*** Opening Material for this exercise ***

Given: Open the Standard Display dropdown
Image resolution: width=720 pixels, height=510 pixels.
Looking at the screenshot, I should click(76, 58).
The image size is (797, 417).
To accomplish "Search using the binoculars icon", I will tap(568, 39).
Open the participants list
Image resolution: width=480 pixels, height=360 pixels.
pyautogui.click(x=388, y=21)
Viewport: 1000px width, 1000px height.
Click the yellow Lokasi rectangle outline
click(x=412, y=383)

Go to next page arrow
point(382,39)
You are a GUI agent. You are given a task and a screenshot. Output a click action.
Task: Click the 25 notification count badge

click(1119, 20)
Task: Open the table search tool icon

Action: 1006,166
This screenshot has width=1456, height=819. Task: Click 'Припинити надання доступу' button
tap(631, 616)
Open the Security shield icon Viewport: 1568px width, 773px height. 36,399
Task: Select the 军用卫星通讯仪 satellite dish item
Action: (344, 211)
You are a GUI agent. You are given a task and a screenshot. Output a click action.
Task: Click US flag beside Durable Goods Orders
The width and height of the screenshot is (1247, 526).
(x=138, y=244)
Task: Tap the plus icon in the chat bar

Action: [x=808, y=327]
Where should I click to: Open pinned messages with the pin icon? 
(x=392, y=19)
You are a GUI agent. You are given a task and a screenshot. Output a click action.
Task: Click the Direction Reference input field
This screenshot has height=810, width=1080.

*** Closing Material for this exercise ***

* **What to produce**:
Which lines run from the one holding "Where should I" through the end of the data? Write them out exactly, ends included, and add nothing.

* **Worked solution**:
Where should I click to: Open pinned messages with the pin icon? 
(x=392, y=19)
You are a GUI agent. You are given a task and a screenshot. Output a click action.
Task: Click the Direction Reference input field
This screenshot has height=810, width=1080.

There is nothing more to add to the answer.